My solution is same as Anonymous'! Here it goes :
As Anonymous pointed out, the random pointer is a little too weak, so the idea is to use the next pointer to maintain correspondences between the old and the new (copy) list before assigning the random pointers for the new list!
Let the old list be
O1 --> O2 --> O3 --> O4 --> NULL
create new nodes and insert them in between the old nodes with old list's next pointing to the corresponding new node and the new node's next pointing to old's original next. So we get something like,
O1 --> N1 --> O2 --> N2 --> O3 --> N3 --> O4 --> N4 --> NULL
Also while creating the new nodes, copy the corresponding old node's data to the new node's data.
Now traverse through this list and assign current node's random pointer's next to the next node's random pointer.
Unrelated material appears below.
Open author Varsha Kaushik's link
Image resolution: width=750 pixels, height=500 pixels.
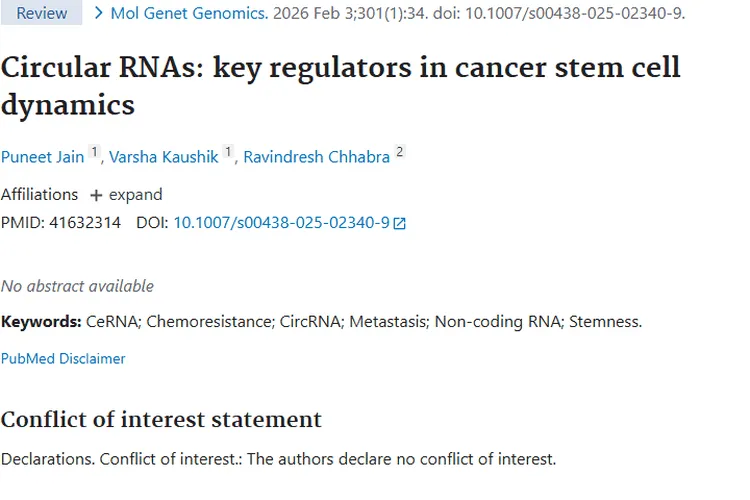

Thus if O1->random was pointing to O3, then we get N1->random = O1->random->next = O3->next = N3;
Skip the alternate (new) nodes while doing this. When this traversal is done through the whole list, we have the new nodes having the exact structure as the old nodes. Hence, the only thing now left to be done is detaching the two lists, which can be easily done by storing old->next to a temporary pointer and then assigning old's next to old's next's next and similarly for the new nodes. Hence we get two lists
O1 --> O2 --> O3 --> O4 --> NULL and
N1 --> N2 --> N3 --> N4 --> NULL
with the random pointers also properly assigned!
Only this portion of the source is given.